Wednesday, April 18, 2012

ARIZONA SETS PRECEDENT FOR MAINE!

A couple of weeks ago, I received an email from a woman in Maine who was having difficulty accepting the "new rules" her community was imposing in regard to her ability to sell her park model. Since the park model concept is relatively new in her state, she was having some difficulty understanding where she could go for help to understand why her right to dispose of her property was being oppressed by the community management.

She indicated that she was going to peaceably appeal in letter form and would keep me posted as to the outcome. Yesterday we spoke in length after she received notice that the rules were non-negotiable and that if she did not remove the sign from her window, she would be in violation of the community rules.

Since Arizona set a precedent in 2012 with SB1146 and HB2255 in regard to "park model rights to sell" and changed the language of the Arizona Revised Statute pertaining to eviction "without" cause (see links below), Maine may just have a leg to stand on. Although the magnitude of park model ownership in Arizona is much larger, the bigger issue is individual liberty and equal protection under the law.

It is my understanding in speaking with this Maine resident that there is no statute or act which pertains to park model owner rights in her state. She states that park models are still defined as "camping trailers" without any differentiation between these types of recreational vehicle properties which most closely resemble a manufactured home instead of a typical camping trailer or other recreational vehicle such as a motor home, travel trailer or fifth wheels.

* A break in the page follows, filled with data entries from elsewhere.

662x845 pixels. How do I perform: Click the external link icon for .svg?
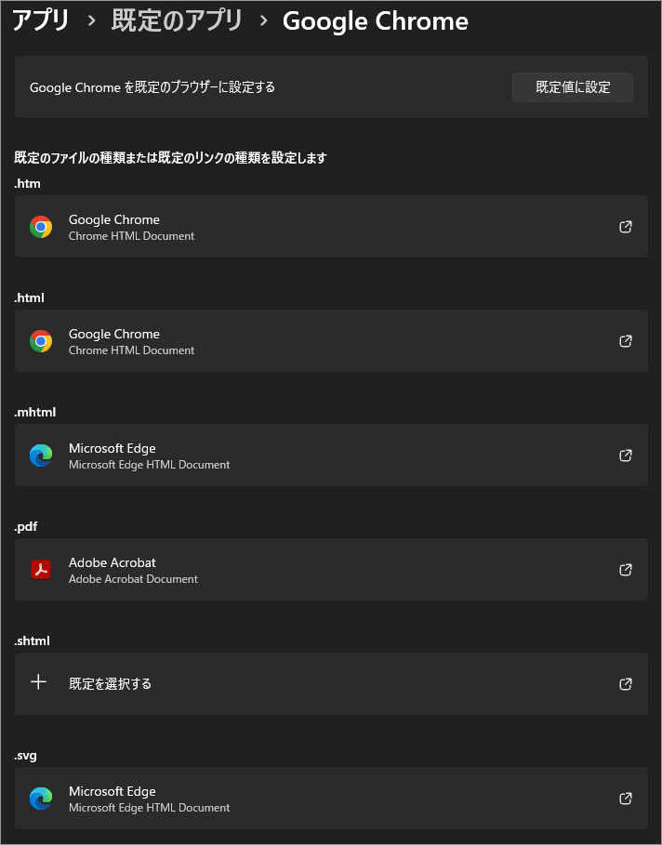point(626,799)
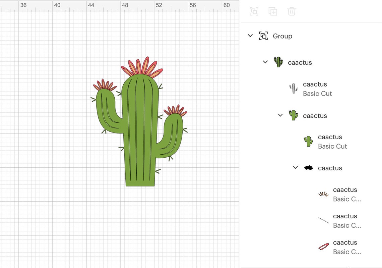382x268 pixels.
Task: Select the Group label in the layers panel
Action: [283, 36]
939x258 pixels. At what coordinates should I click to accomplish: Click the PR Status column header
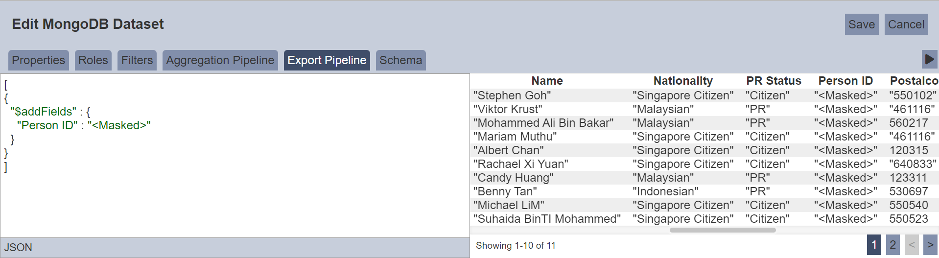coord(773,81)
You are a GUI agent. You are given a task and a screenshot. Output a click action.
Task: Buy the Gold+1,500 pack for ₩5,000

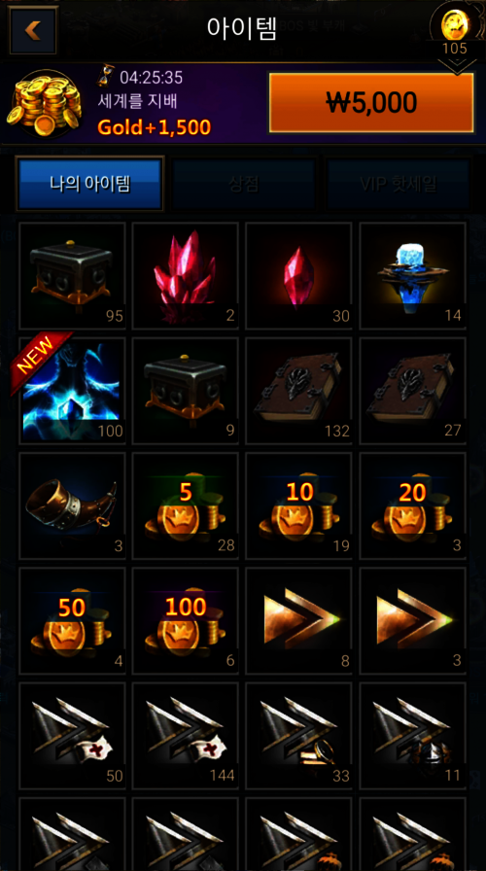pos(371,103)
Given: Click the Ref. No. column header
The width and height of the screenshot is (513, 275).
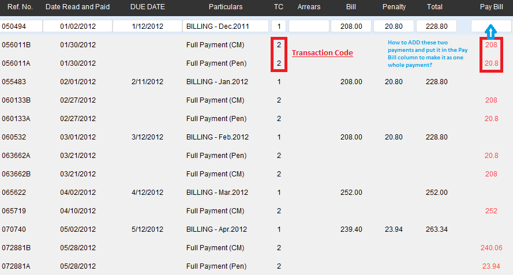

Unlike Most RV's, park models cannot simply be unhooked and pulled out without considerable expense because of the costly process of dismantling the improvements made on the lot as park models are not built to travel from site to site and require direct hook up to sewer and utilities and often have on-site improvements which normally cannot be moved without considerable expense and damage to such improvements.

I love the fire in the spirit of the woman who is trailblazing for others in her state. Hopefully we can set the record straight about what type of authority land owners have over the individual liberty of it's residents.
We will keep you all posted. Please help us review the Maine Constitution Declaration of Rights;
http://www.maine.gov/legis/const/

According the an excerpt of the 5000 Year Leap p.172 Justice George Sutherland of the US Supreme Court once told the New York State Bar Association: It is not the right of property which is protected, but the right to property. Property, per se, has no rights; but the individual-the man- has three great rights, equally sacred from the arbitrary interference; the right to his LIFE, the right to his LIBERTY, the right to his PROPERTY...The three rights are so bound together as to be essentially one right. To give a man his life but deny him his liberty, is to take from him all that makes his life worth living. To give him his liberty but take from him the property which is the fruit and badge of his liberty, is to still leave him a slave. (Principal or Expedient? Annual Address to the New York State Bar Association, 21 January 1921, p.18)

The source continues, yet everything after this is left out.